Goal of the exercise —
Repeat the records exactly, with one exception: no images.

(Items from a dataset)
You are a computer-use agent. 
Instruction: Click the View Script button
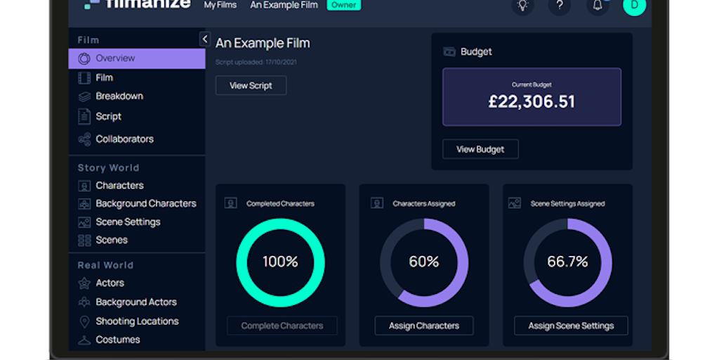coord(251,86)
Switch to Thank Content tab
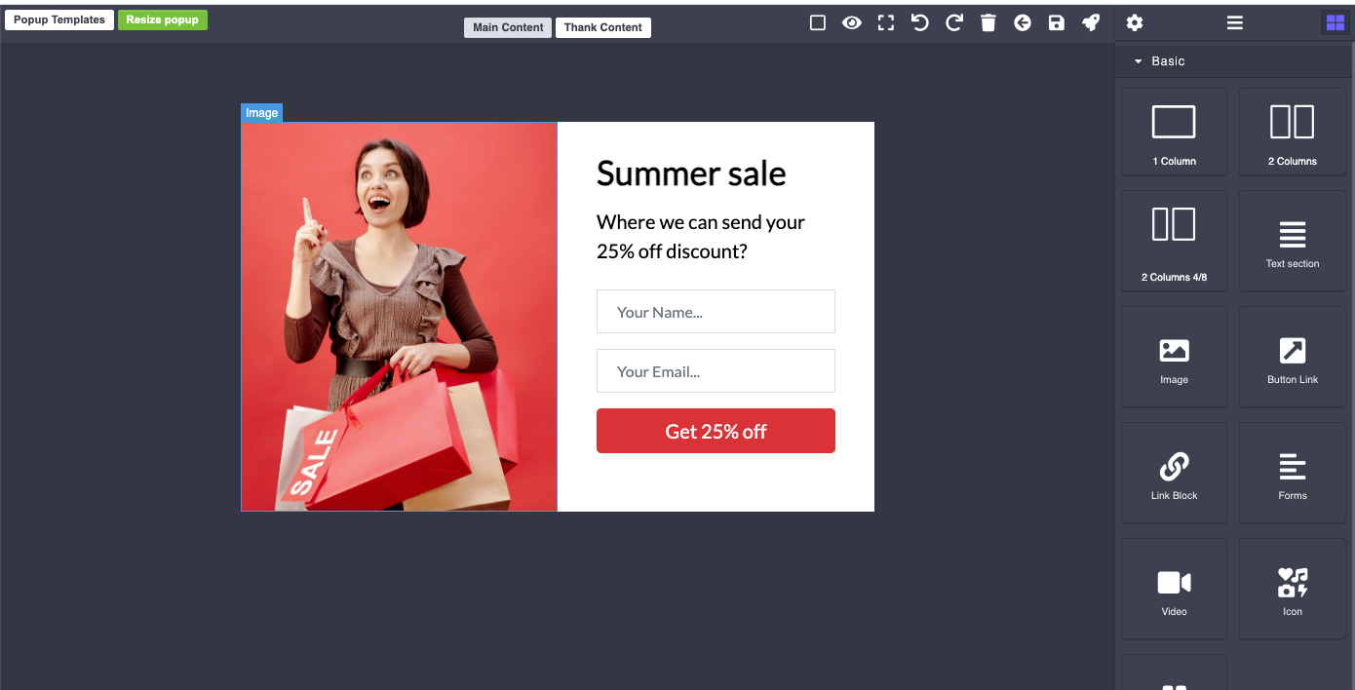 602,27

Answer for this exercise —
You are a computer-use agent. 
Instruction: Click the View Script button
coord(251,86)
Switch to Thank Content tab
 602,27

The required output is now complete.